Electrical muscle stimulation (EMS), also known as neuromuscular electrical stimulation (NMES), is routinely used by physical therapists and athletic trainers for muscle rehabilitation. In the 1970s, a Russian scientist claimed to have used EMS to increase the maximal muscle contraction of athletes by 40 percent. However, don't think you can just turn on the EMS and sit back on your couch. In a study published in the January 2008 issue of "Sports Medicine," Dr. Thierry Paillard found that EMS is most effective when used as a complimentary technique along with dynamic exercise.
Video of the Day
Pad Size and Placement
EMS pads generally come in two sizes, 2-by-2 inches and 2-by-4 inches. Large muscle groups, such as the quadriceps and abdominals, require a high-intensity impulse to contract the muscle, so stick with the larger pads to spread out the electrical current. Smaller muscle groups, like the calf muscles, activate with lower intensity and will be comfortable with the smaller pads. Only two pads are required for each muscle group, one positive and one negative. Keep the pads spaced about one to two inches apart, and be sure both pads have good skin contact.

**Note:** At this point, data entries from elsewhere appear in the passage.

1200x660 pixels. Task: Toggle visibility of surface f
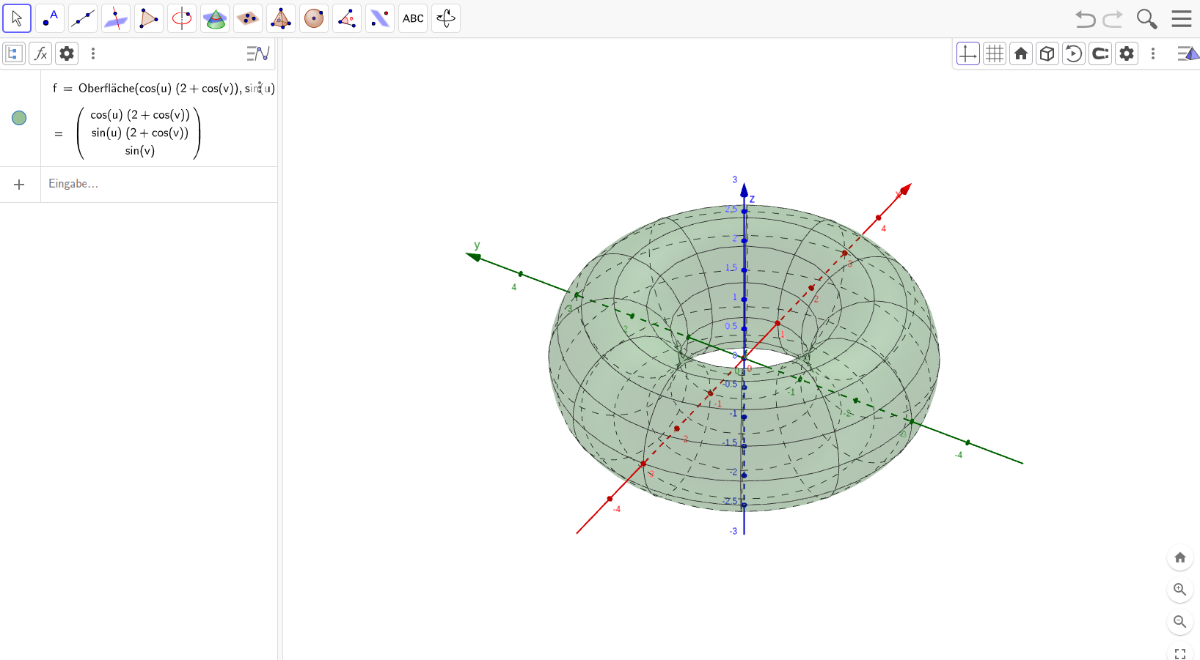[19, 118]
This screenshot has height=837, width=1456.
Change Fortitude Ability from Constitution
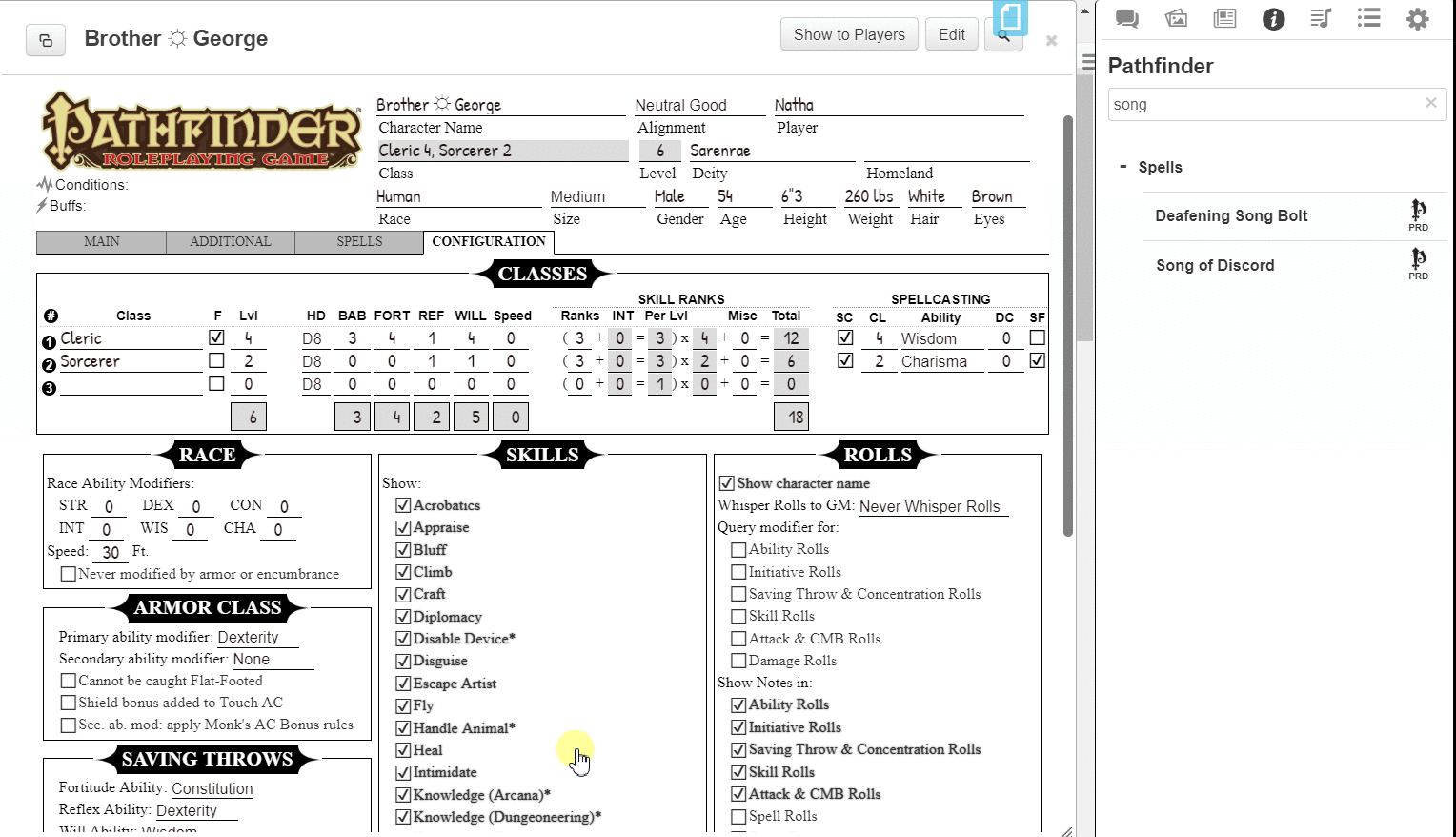click(212, 788)
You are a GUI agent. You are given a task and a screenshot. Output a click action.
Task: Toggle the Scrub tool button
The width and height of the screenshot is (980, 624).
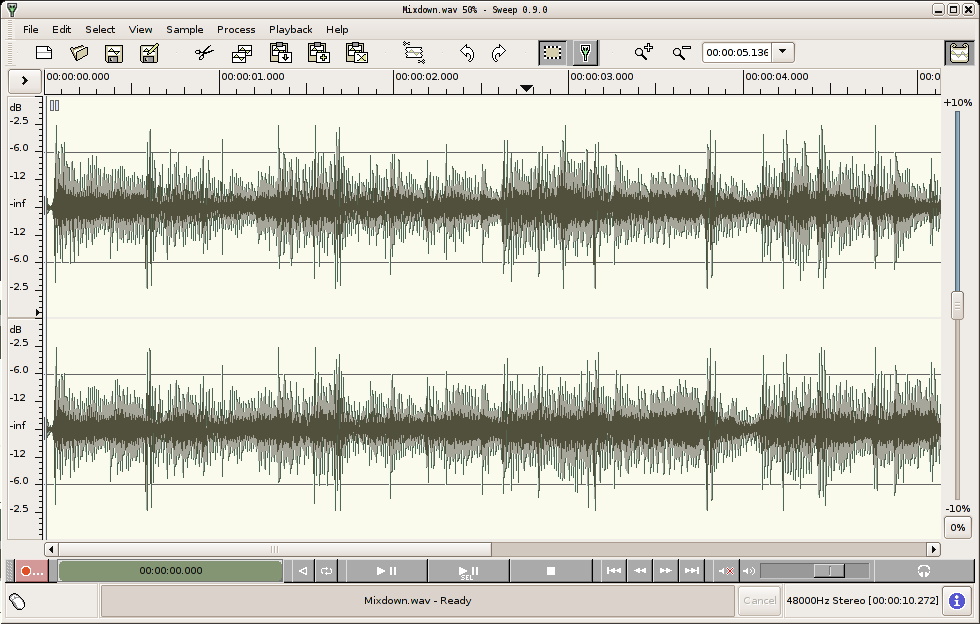pyautogui.click(x=586, y=53)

Take out the larger pads for this one. Place each pad vertically along either side of your abdominals, so that your belly button is between the pads. Turn up the EMS until you feel a muscle contraction, and set the EMS device to turn on for 10 seconds and off for 50 seconds. When the device turns on, perform a situp and hold it for the full 10 seconds; then rest for 50.
Place two large pads horizontally over your quadriceps muscle, on the top of your thigh. The top pad should lie across the upper thigh closer to the hip and the lower pad closer to the knee. Sit in a high-back chair, for lumbar support, and turn up the EMS until you see a muscle contraction. Again set the EMS device to turn on for 10 seconds and off for 50 seconds. When the device turns on, kick your leg up and hold it for the full 10 seconds; then rest for 50.
Place two smaller pads onto your calf muscle. Here you should place both pads right onto the muscle belly spaced about one inch apart. Stand in front of a table or highbar for additional support, and turn up the EMS until you see a muscle contraction -- set the device for 10 seconds on and 50 seconds off. When the device turns on, rise onto your toes, lifting your heels off the floor, and hold for the full ten seconds; then rest for 50. These exercises can be intense when you compliment them with EMS so be sure to rest for the full 50 seconds.